Montenegro. «Bisogna rispondere a tutti i poveri.
Serve coraggio, non c'è più tempo»
Intervista al Card. Montengro di Diego Motta
Per il cardinale e presidente di Caritas «se solo una parte di chi è indigente potrà ricevere dei vantaggi, è evidente che occorrerà tutti aprire un po’ di più il nostro cuore»
La povertà non aspetta, «le mani tese degli ultimi sono mani che graffiano. A loro non si può dire: un giorno toccherà anche a te. È necessario intervenire subito». Il cardinale Francesco Montenegro tratteggia, una per una, le immagini di un Paese che fatica ad arrivare a sera. «C’è chi dorme per strada, chi rovista nei cassonetti. Ci sono intere famiglie che vanno alle mense degli indigenti e si portano appresso tanti di quei bambini, chi ha perso il lavoro a 50 anni e si è ritrovato solo. Sono tanti quelli a cui non si sta pensando. Una cosa è certa – dice l’arcivescovo di Agrigento e presidente di Caritas italiana –: se uno dovesse guardare ai numeri, i poveri oggi in Italia sono molto di più di quelli a cui ora si sta rispondendo». Sullo sfondo c’è la legge di Bilancio presentata ieri dall’esecutivo che, tra le altre misure, prevede l’importante introduzione del Reddito d’inclusione nella lotta contro la povertà, che darà risposte a 1,8 milioni di persone, il 38% del totale della popolazione in povertà assoluta. Che fare del restante 62% di italiani esclusi? «Se solo una parte dei poveri potrà ricevere dei vantaggi, è evidente che occorrerà tutti aprire un po’ di più il nostro cuore», osserva Montenegro, alla vigilia della Giornata internazionale per l’eliminazione della povertà.

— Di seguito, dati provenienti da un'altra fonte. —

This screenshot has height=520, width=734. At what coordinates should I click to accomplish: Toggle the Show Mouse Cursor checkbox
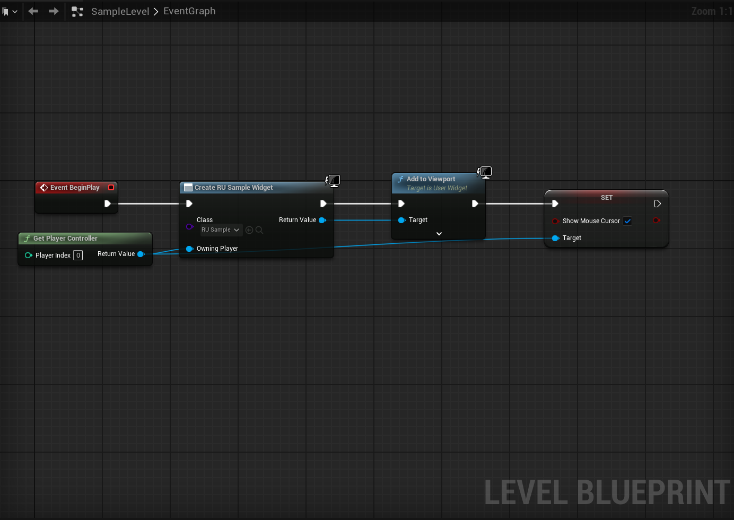[x=627, y=221]
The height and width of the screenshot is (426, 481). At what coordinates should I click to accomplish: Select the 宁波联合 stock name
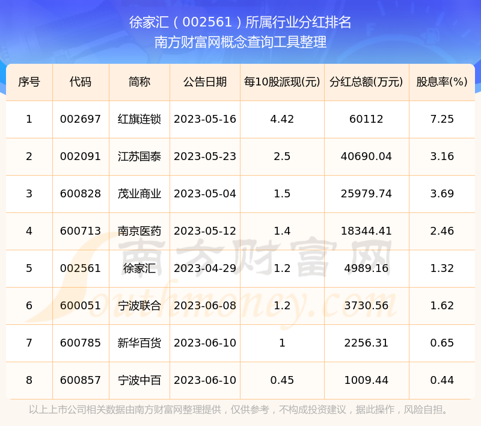[139, 306]
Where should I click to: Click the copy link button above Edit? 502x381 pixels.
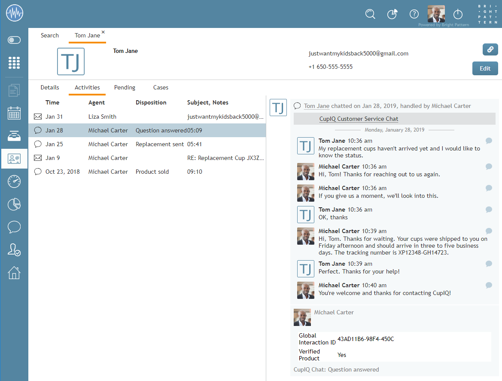tap(490, 49)
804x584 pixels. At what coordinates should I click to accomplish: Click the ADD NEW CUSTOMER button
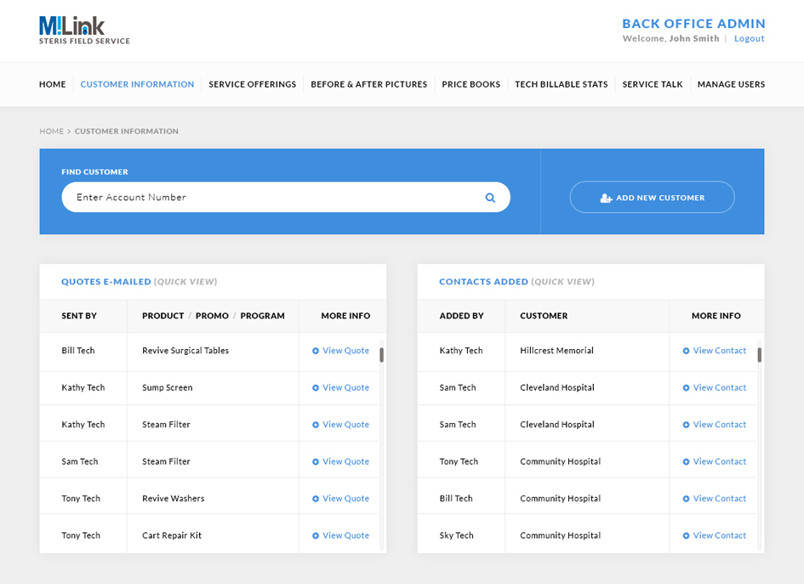click(652, 197)
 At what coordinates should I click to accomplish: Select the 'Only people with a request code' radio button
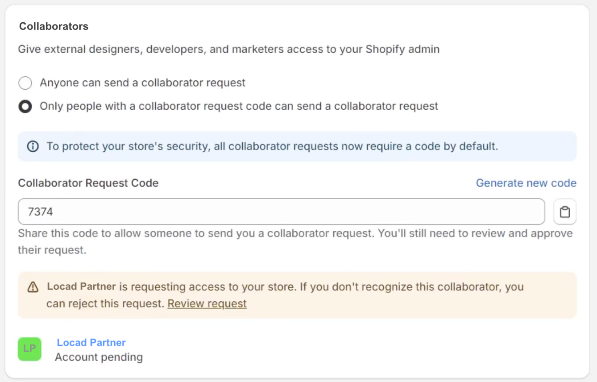tap(25, 107)
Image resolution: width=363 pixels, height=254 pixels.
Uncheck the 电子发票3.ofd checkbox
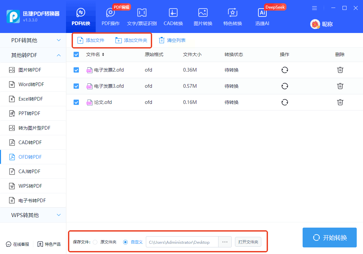point(76,86)
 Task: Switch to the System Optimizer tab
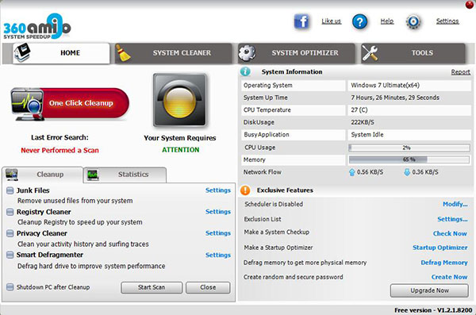(x=296, y=53)
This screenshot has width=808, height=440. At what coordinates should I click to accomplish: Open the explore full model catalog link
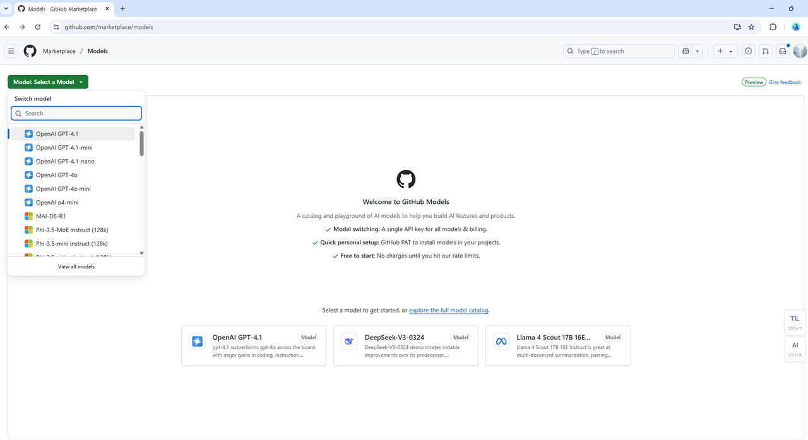448,310
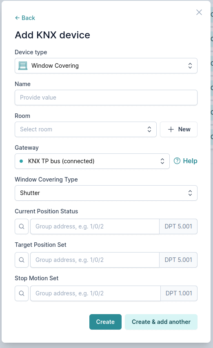Click the plus icon in New button

click(171, 129)
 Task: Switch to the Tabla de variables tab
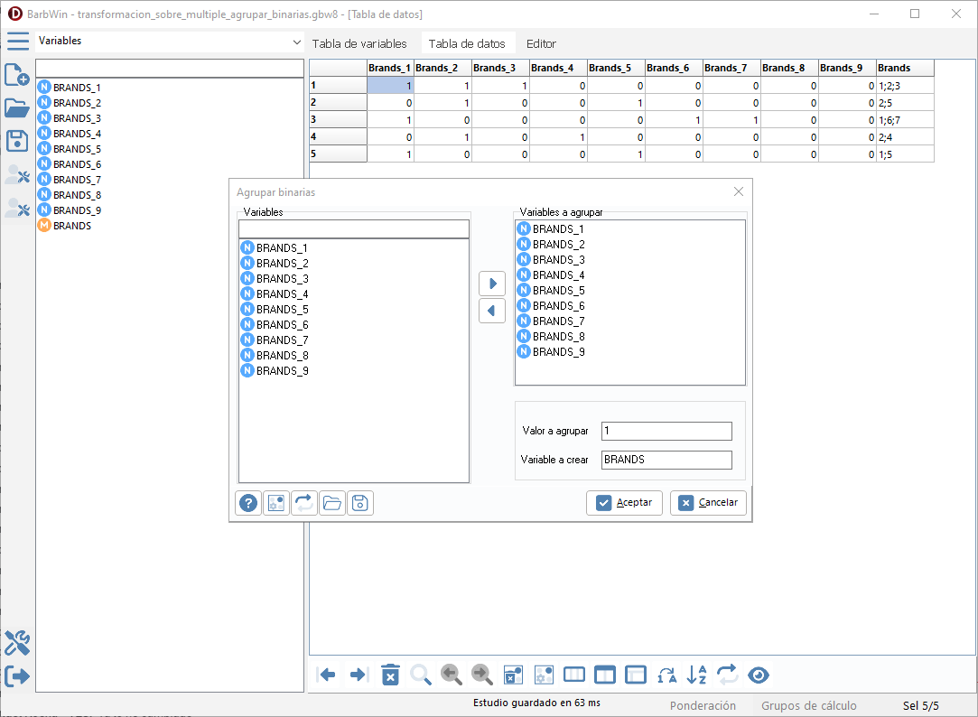point(359,43)
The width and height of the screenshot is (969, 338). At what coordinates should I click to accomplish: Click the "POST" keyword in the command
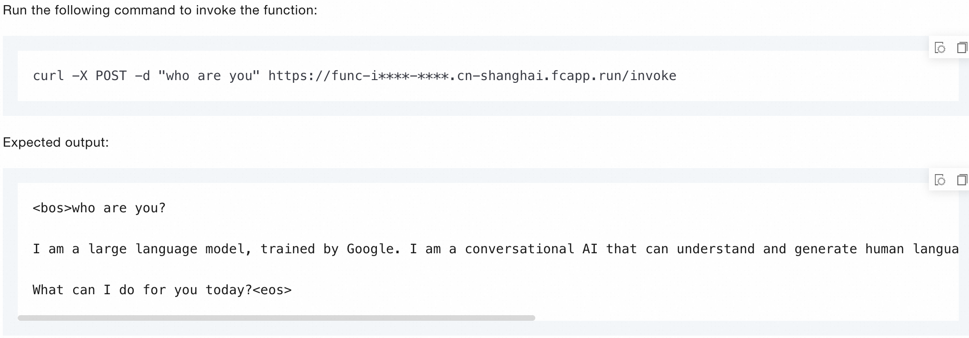(x=111, y=76)
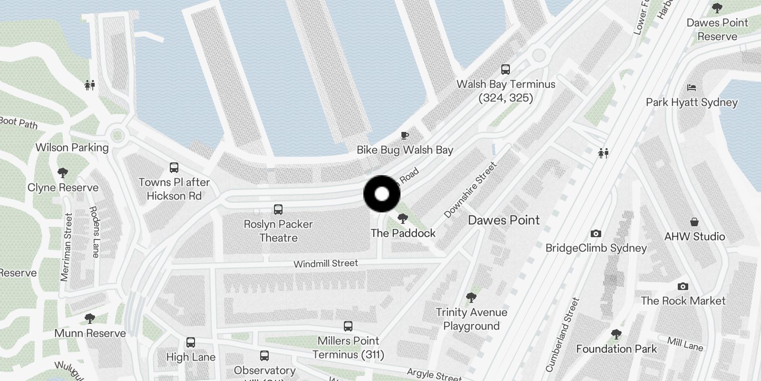Viewport: 761px width, 381px height.
Task: Click the Park Hyatt Sydney hotel bed icon
Action: 692,88
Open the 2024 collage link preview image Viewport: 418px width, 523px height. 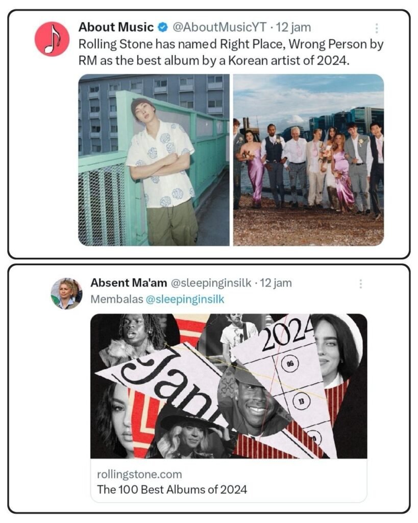229,386
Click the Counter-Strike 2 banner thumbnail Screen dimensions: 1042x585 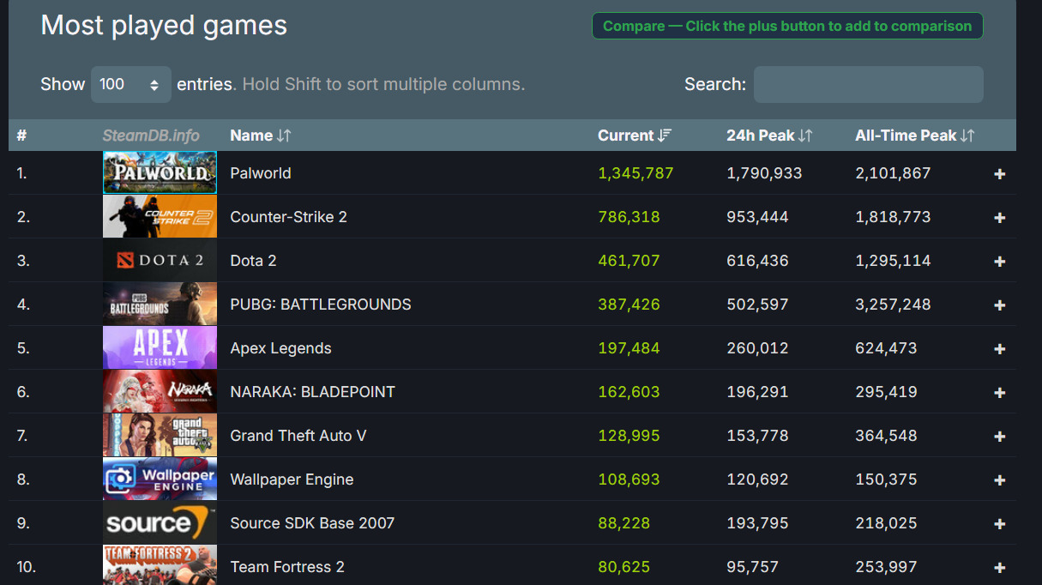pyautogui.click(x=160, y=217)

Quale deve essere l’obiettivo, in una fase storica come questa?
Dobbiamo andare al di là della mera contabilità dei beneficiari e pensare invece a chi resterà escluso dai nuovi provvedimenti. Sono in tanti coloro che non riescono oggi ad avere il necessario per vivere e questa platea di persone va considerata nella sua universalità. Richiede la giusta attenzione. Subito, sin da oggi. Non è altro che un discorso di equità e giustizia.
Il Papa, parlando alla Fao, ha invitato a inserire la categoria dell’amore nel linguaggio della cooperazione internazionale...
Francesco ci dice che bisogna agire con amore e per amore. La carità è rispondere alle necessità dell’altro. Ripeto: non è elemosina, è ricerca di giustizia. Anche Benedetto XVI sottolineava l’importanza della carità nella costruzione di un’economia più giusta. L’amore ci spinge a guardare al di là di noi e ci invita ad avere coraggio nel fare scelte diverse.
Secondo molti osservatori, i primi segnali dati in materia di povertà sono già incoraggianti. Quanto si potrà aspettare per vedere interventi ancora più incisivi?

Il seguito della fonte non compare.